South Africa: Pietermaritzburg Fire Leaves 164 People Homeless

10 December 2019

"Our clothes and food went up in flames"

"We could not stop the fire. Many of us were unable to save anything from our rooms. Our clothes and food went up in flames," says Sli Radebe.

She was one of the first people to raise the alarm about a fire that later gutted 97 shacks, leaving 164 people homeless in Jika Joe Informal Settlement in Pietermaritzburg at the weekend. The displaced group are currently being housed at the AF Wood community hall nearby.

According to Radebe, the fire on Saturday, was started by the customer of a sex worker who lives in the settlement after he alleged that she had stolen his money and cellphone. "The guy took petrol from his car and set alight one shack before spreading to others," said Radebe. "My friend [sex worker] managed to run away because the community threatened to beat her up. I don't know where she is," she said.

Another resident Nobuhle Bhengu only managed to escape the blaze with her six-month-old and the clothes they were wearing at the time. "We've had numerous fires in this place. Luckily this year no one died or got hurt," she said. Bhengu said that because most of the residents rented the shacks they lived in, they were liable to pay R250 at the end of the month though their shacks had been destroyed. She pleaded with government officials to help them get better housing.

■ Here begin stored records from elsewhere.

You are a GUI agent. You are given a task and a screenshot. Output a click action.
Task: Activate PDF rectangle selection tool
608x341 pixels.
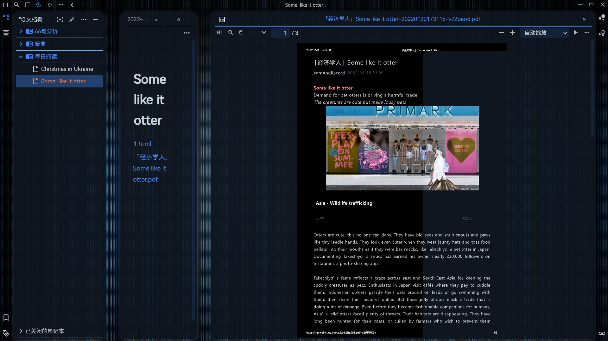tap(242, 33)
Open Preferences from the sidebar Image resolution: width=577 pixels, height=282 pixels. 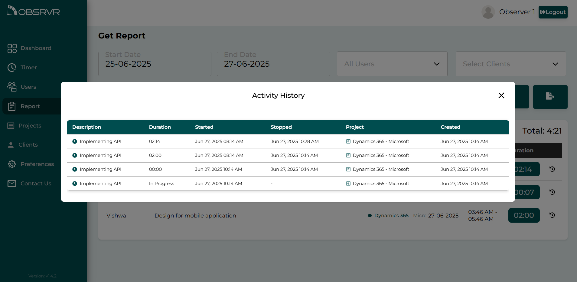point(37,164)
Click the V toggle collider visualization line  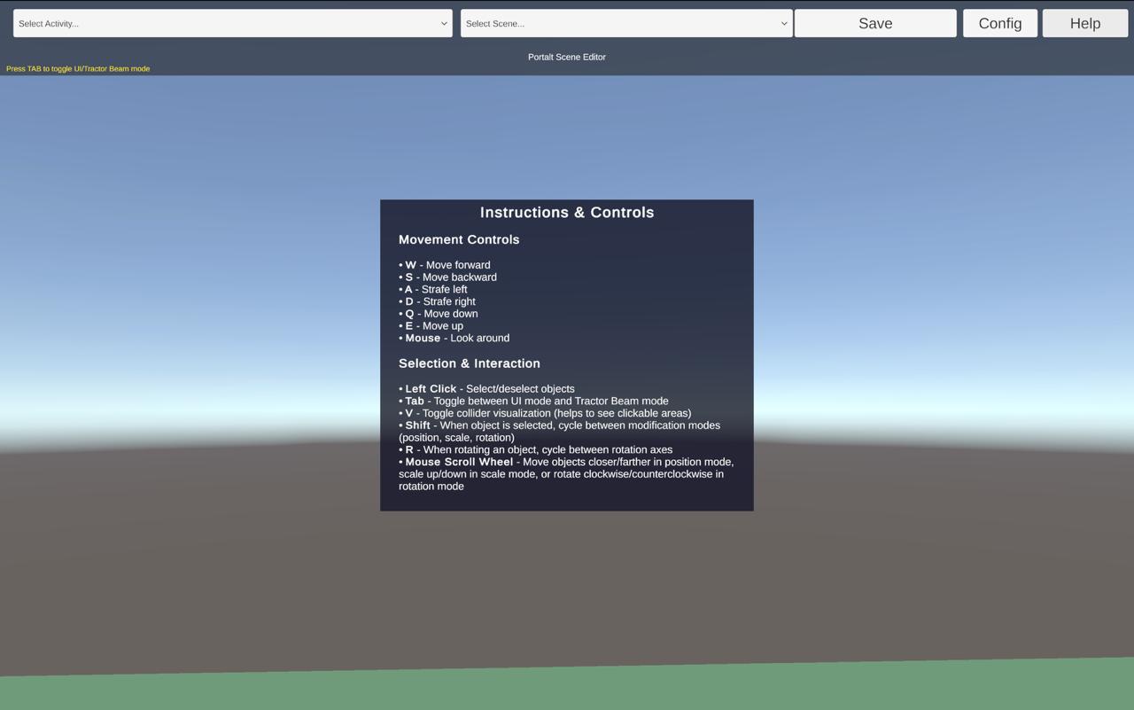pos(547,413)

"Some of us live here because it's closer to town but the living conditions are terrible. There are no toilets. We relieve ourselves under a bridge, yet we pay so much for shacks. Please help us with a better shelter," said Bhengu.

By midday on Monday, several government department representatives had visited the site where dozens of people were still going through their charred belongings.

Human Settlements and acting Cooperative and Traditional Affairs MEC Peggy Nkonyeni and Mayor Mzi Thebolla were among those who visited the site. Nkonyeni promised residents that the Msunduzi Municipality would intervene and find emergency housing for them.

Nkonyeni agreed with Bhengu that the conditions at Jika Joe were "not conducive" as it had been declared a waterlogged area. "Together with the municipality, we will look for an appropriate place where they can be relocated," she said.

The mayor said the Jika Joe land would be secured to prevent people from rebuilding their shacks on there.